The quantity of reserves held by US financial institutions is now approaching $1.6 trillion, and the Fed has promised to increase that stock by $85 billion per month for the indefinite future. Thus, it seems safe to say that the Fed will be working within a monetary regime with a large quantity of excess reserves for a very long time.

In a financial system, like the one we have in the US currently, in which there is a positive stock of deposits with the central bank overnight, and the interest rate on those deposits essentially determines the overnight interest rate, the central bank works within a floor system. I have discussed that in several blog posts, including this one. To quote myself:
A floor system is different. Under such a system, the central bank sets an interest rate on reserves and a central bank lending rate, and plans to have a positive supply of reserves in the system overnight. As a result, the overnight rate must be equal to the IROR, by arbitrage. An open market operation in short-term government debt in a floor system will have no effect, at the margin, as the central bank is simply swapping one interest-bearing short-term asset for another. The instrument of monetary policy in a floor system is the IROR, which determines short-term nominal interest rates.

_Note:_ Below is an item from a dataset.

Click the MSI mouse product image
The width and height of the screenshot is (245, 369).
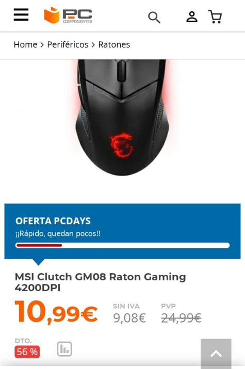[122, 118]
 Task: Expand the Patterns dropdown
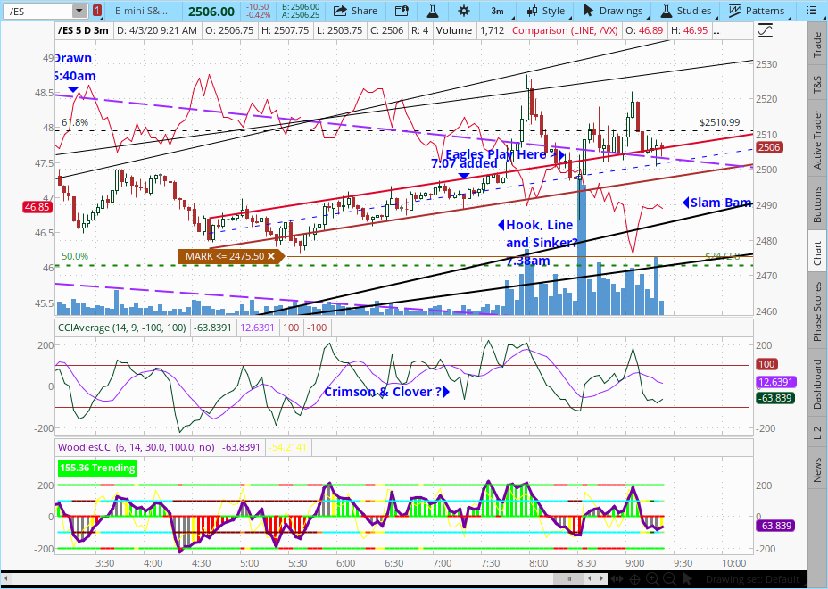(757, 11)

Currently, the Fed operates under a floor system. The supply of excess reserves is enormous, and the IROR determines short-term interest rates. There are some weird features of the system, such as the fact that the GSEs receive no interest on their reserve accounts, and there is some lack of arbitrage which results in a fed funds rate less than the IROR, but I think those weird features are irrelevant to how monetary policy works.

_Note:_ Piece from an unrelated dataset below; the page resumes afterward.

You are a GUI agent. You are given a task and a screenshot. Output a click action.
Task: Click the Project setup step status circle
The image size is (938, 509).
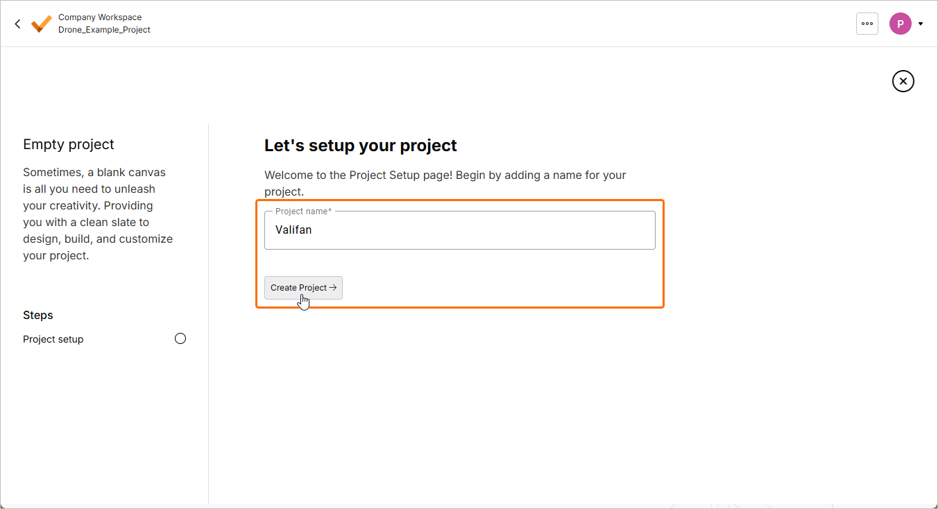click(x=180, y=338)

Under a floor system, we are effectively in a perpetual liquidity trap. Conventional open market operations in short-term government debt do not matter, whether the IROR is 5%, 0.25%, 10%, or zero. But, not to worry, the central bank can always change the IROR except, of course, when it hits the zero lower bound (neglecting the possibility of taxation of reserve balances, which is another issue altogether).

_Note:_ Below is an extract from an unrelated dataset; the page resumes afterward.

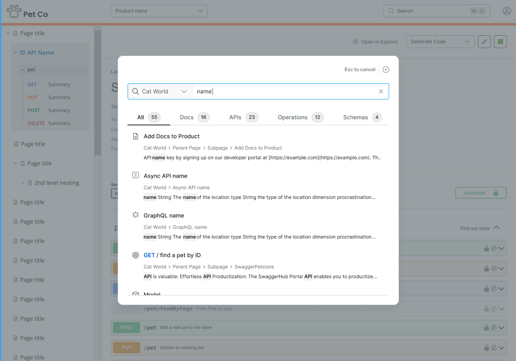Click the Pet Co paw logo
The image size is (516, 361).
14,11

Steve Randy Waldman seems to agree with that. Paul Krugman does not. Here's what Krugman says:
Now, under current conditions that doesn’t matter; dead presidents don’t pay interest, but neither do T-bills, so short term debt and currency form an aggregate (a Hicksian composite commodity, for the serious nerds out there), whose composition doesn’t matter. But interest rates won’t always be zero, and at that point the size of the monetary base — dead presidents plus a sliver of bank reserves that can be converted into dead presidents at will — will matter again.
That's incorrect. The nature of the liquidity trap does not change if the interest rate on reserves (IROR) rises. With a positive stock of reserves in the system, there's a liquidity trap no matter what the IROR is. If the Fed swaps short maturity debt for reserves it's essentially irrelevant - the two assets are roughly identical. It's not a big deal though, as the Fed would conduct monetary policy in exactly the way it did in 2007. The policy rate is the IROR (not the fed funds rate), and moving the policy rate will have essentially the same effects as targeting a particular fed funds rate through open market operations.

Addendum: Where I don't agree with Waldman is on this:
Consistent with the “Great Moderation” trend, the so-called “natural rate” of interest may be negative for the indefinite future, unless we do something to alter the underlying causes of that condition.
I haven't seen a convincing explanation for why the "natural rate of interest" is currently low, or worse still, persistently low. See this post.

5 comments:

  1. Steve. You wrote:

    "If the Fed swaps short maturity debt for reserves it's essentially irrelevant - the two assets are roughly identical."

    "An open market operation in short-term government debt in a floor system will have no effect, at the margin, as the central bank is simply swapping one interest-bearing short-term asset for another."

    Makes a lot of sense. But, what if the Fed conducts open market operations in long-term government debt? Now there clearly are differences in yield, and wouldn't that be equivalent to the old system with zero IROR and a positive yield on short-term government debt?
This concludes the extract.